All you need is for orbits to intersect with the surface, not for a zero velocity vector at the surface. That is far cheaper to do than getting to orbit in the first place.
This absolutely applies to orbital mechanics.
Atmospheric braking makes it less likely to punch a hole in a skyscraper in manhattan when de-orbiting. And defacto raises ‘the surface’ in some senses.
It doesn’t change that it’s far ‘cheaper’ to go down a gravity well than go out of one.
Though that atmospheres (and liquid oceans) exist at all does prove exactly the point that I am talking about. The Sun and planets too, come to think of it.
If it was cheaper to ‘get out’ than ‘fall in’, none of those could exist.
Edit: I used a Hohmann transfer orbit calculator, and from an orbit of ~200km above sea level to an orbit intersecting ground level (0km), it only takes 203 m/s.
Without an atmosphere, it would be quite a show of course. But in this situation, that’s the point isn’t it?
Yes, I guess you're right, you aren't going from orbit to orbit, you only try to crash something (and actually want to keep the difference to create an impact).

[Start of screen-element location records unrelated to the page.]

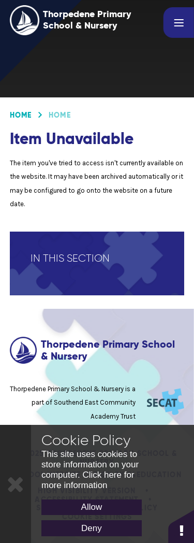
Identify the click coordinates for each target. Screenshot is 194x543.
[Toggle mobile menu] (178, 22)
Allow (91, 507)
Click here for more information (88, 480)
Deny (91, 528)
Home (21, 115)
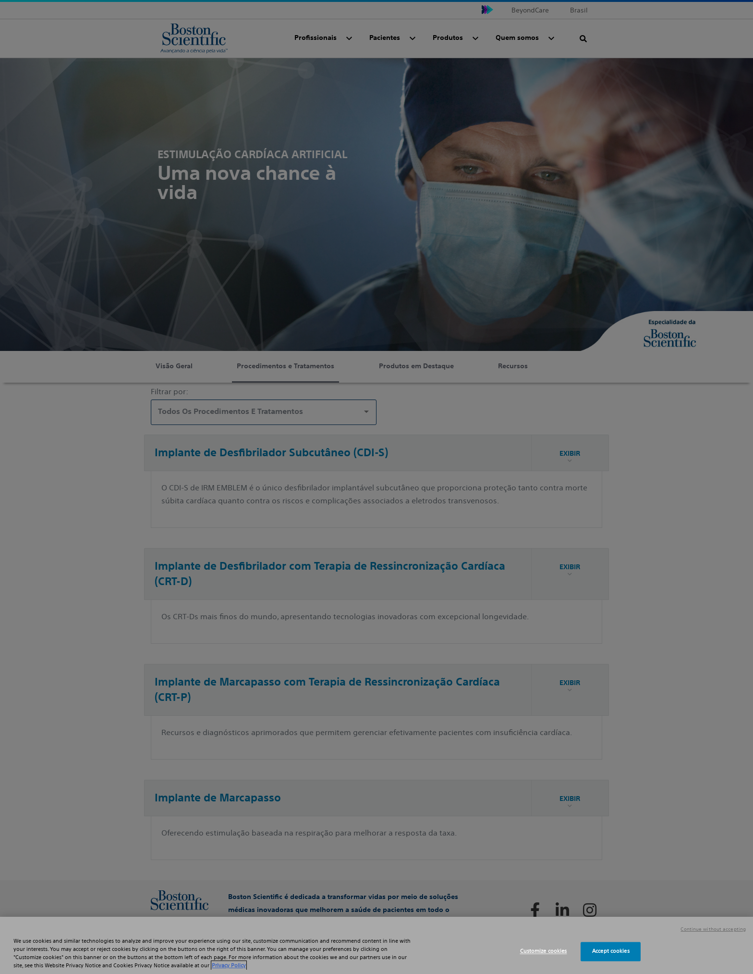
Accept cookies (611, 951)
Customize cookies (543, 951)
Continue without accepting (713, 929)
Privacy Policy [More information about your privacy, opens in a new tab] (229, 965)
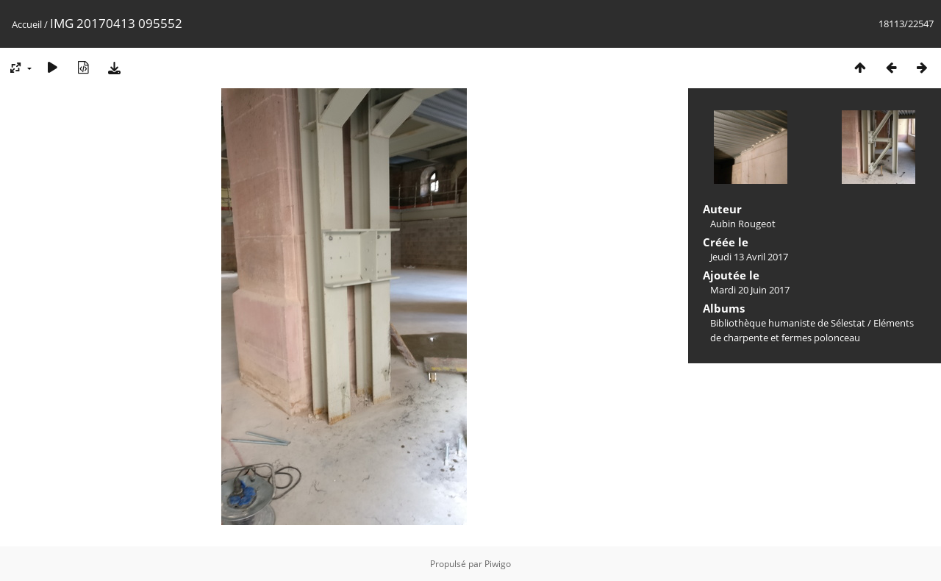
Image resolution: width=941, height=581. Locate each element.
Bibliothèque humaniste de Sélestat (787, 322)
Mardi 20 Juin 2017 (750, 289)
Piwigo (497, 563)
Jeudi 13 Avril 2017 (749, 256)
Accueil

Still, your logic doesn't apply, and hitting something in a higher orbit shouldn't be that much harder. You also only need to nudge it to hit something UP. (though it does get harder with a lesser impact with increasing distances)
I fact there might not be that much of an effect at all when you consider that both Earth and the Oort cloud are in the Sun orbits - you would have to hit something pretty hard in the Oort cloud to create a massive impact on Earth, there would at best be a bit of leverage, which I guess wouldn't outweight the protective effect of Earth's atmosphere, unless you try to send something monumental, at which point you probably can just come down and hit Earth. Consider also the timescales involved.
Did you do it? That maneuvre would take decades to millenia, and when you use something that far, it may be more efficient to push it into a retrograde orbit so that it hits Earth heads on, instead of chasing after it. It's just absurdly impractical.
Anyway, if you really want to destroy a planet, you want sonething small but fast. It penetrates into the planet, and rips surface on the other side.
You fundamentally misunderstand the concepts. The other poster is correct. Given two orbits, it takes just as much energy to get "up" as it does to get "down".
care to provide some math? delta v calcs quite definitely disagree. no one is going to LEO on only 220 m/s. assuming an impact with the surface of course, which is clearly part of the equation.
if landing gently, then sure. but that is an entirely different problem.